1. Gotta Have Protein
No matter how much lifting you do, how often you go to the gym and hard you push yourself to increase the amount you lift, you will not build muscles without eating enough protein. Protein is the building block of muscle growth. Protein also is necessary to repair the muscles after you've broken them down through training and ripped the ligaments when you push too hard.

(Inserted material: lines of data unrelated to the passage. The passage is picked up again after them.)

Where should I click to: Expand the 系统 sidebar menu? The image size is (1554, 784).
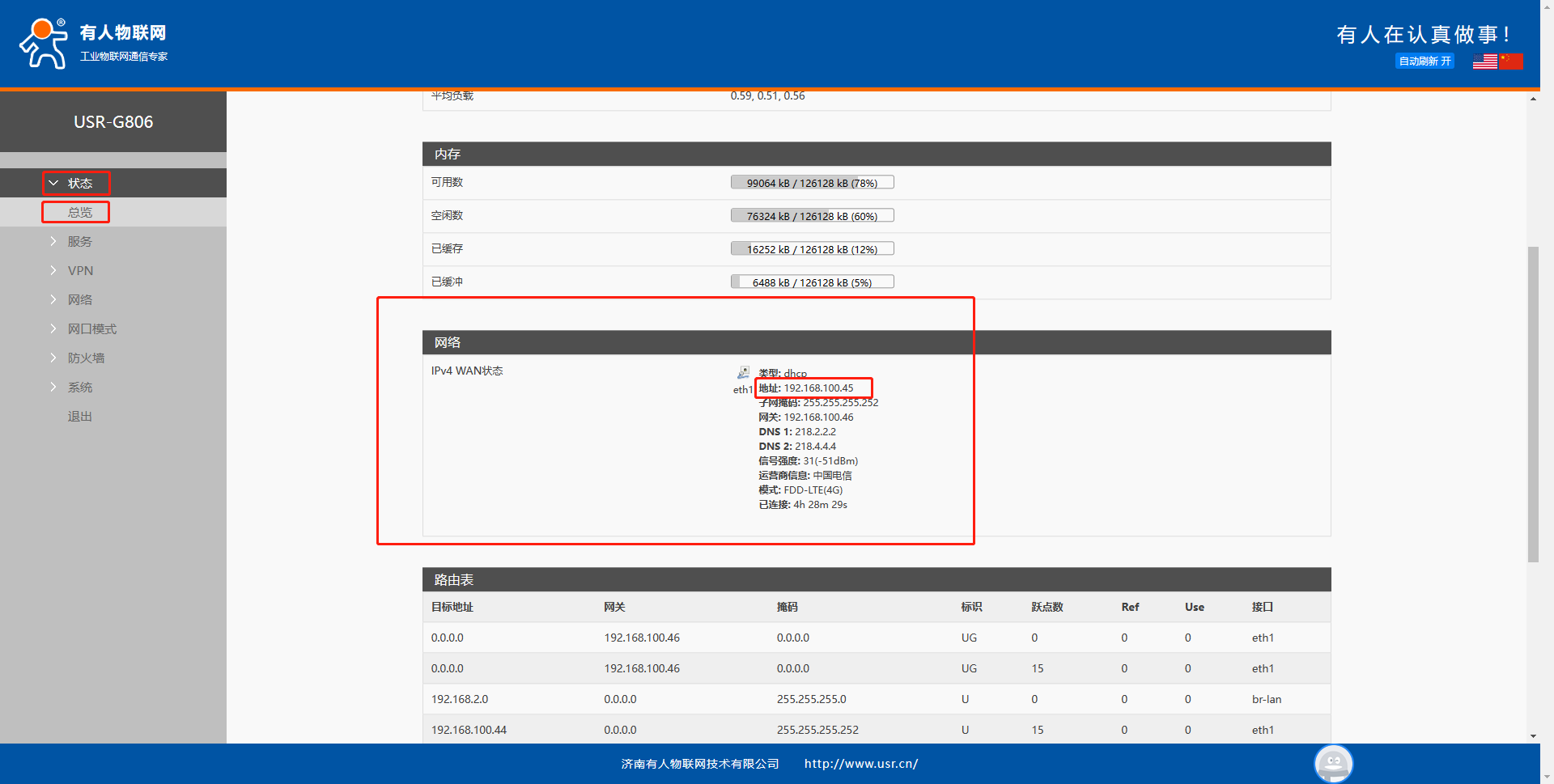tap(79, 388)
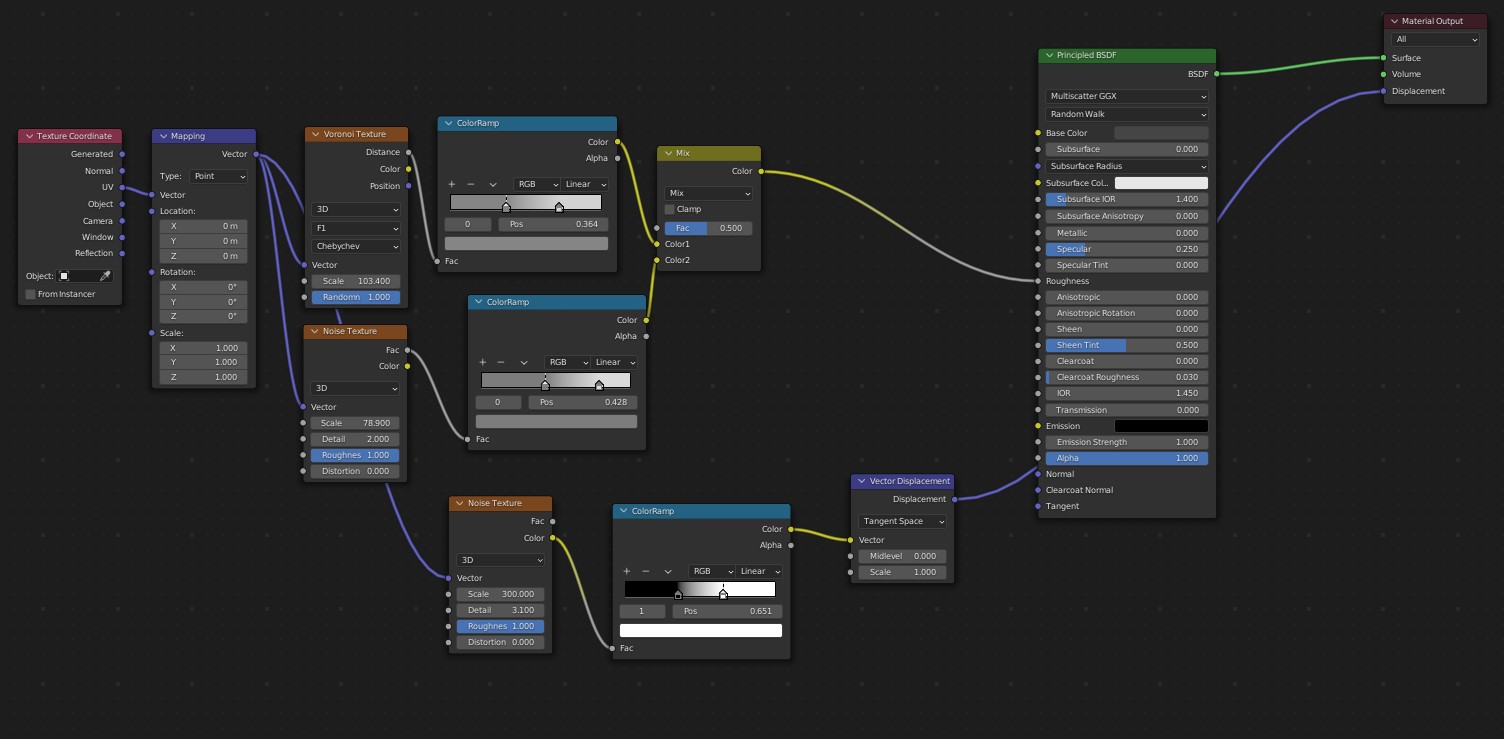The width and height of the screenshot is (1504, 739).
Task: Open Mapping Type dropdown showing Point
Action: coord(218,176)
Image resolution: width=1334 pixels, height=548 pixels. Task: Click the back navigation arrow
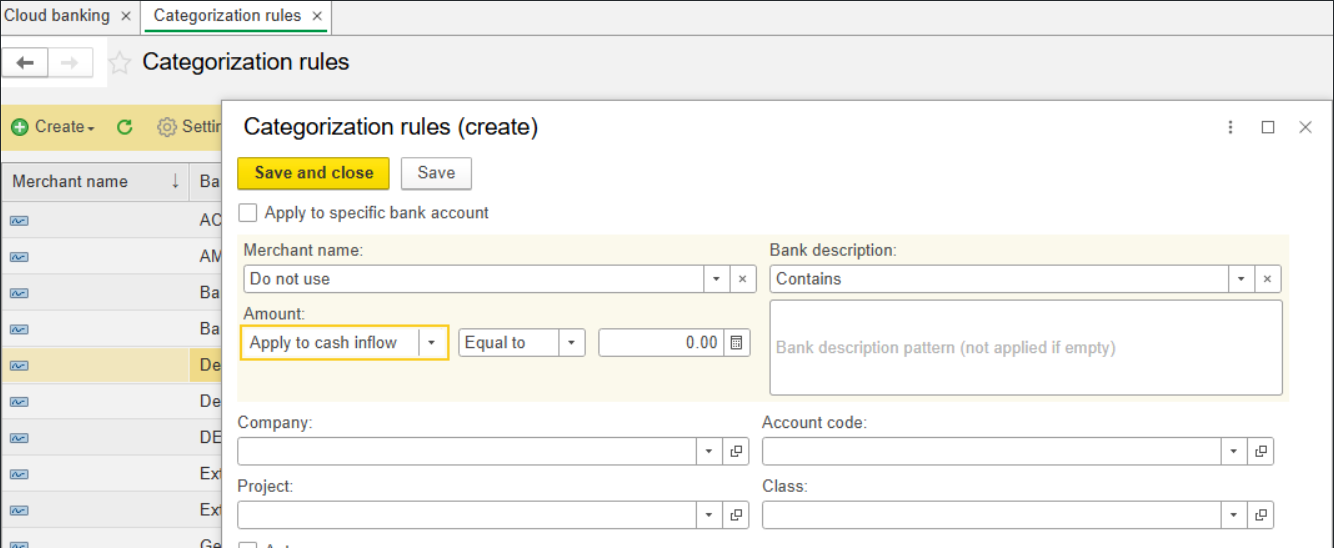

2. Stay Consistent on Your Diet
You need to maintain a consistent diet, both on days then you train hard and on your days off. Protein provides the nitrogen balance that builds and repairs muscles. If your body goes into a negative nitrogen balance because of one day of sloppy eating habits full of bad carbs and sugar, the building process goes into remission and must be built back up again. Train your body to use the protein you take in by keeping it consistent. You can vary the protein sources and some days you may add more carbs and sugar, but make sure you do not leave out the muscle-building protein.
3. Muscle Building Foods
Serious muscle builders don't eat a lot of junk food. Instead, they carry their lunches and include plenty of lean sources of protein. Some good foods that will compliment muscle growth include lean cuts of chicken, pork, turkey and beef, low-fat dairy products, most fish, peanuts, almonds and sunflower seeds. In addition to including these in your meals, carry protein snacks for quick bites. Your daily intake should always be around 10 to 15 percent protein.
4. After Workout Shake
Your muscles are ripe for additional protein perks immediately after you workout. Carry a high-protein shake to rush the additional nutrients through your system. For the best results, make your own and keep it in a thermal drink holder. Use whey protein powder and low-fat milk or water. Whey processes more quickly and easily than soy protein powders with fewer side effects. Add fresh fruit to sneak some good carbs into your body at the same time and perk up the taste of the shake. Drink a third of your shake before your workout and down the rest immediately afterwards.
5. Pre-packaged Protein
Many fitness enthusiasts rely on pre-packed meals, especially for protein snacks. Plenty of great sources are out there, but you need to learn how to read the labels to make sure you are getting what you expect. Look at serving size because the package may tout a whopping 50 grams of protein, but the power bar consists of three servings--and you have to eat it all to get that much protein. Look at the carb quantities too. If you are trying to lose weight, go for low carbs and to gain weight, choose high-carb snacks. Always check sugar content. Some bars are loaded with sugar to pump up the taste.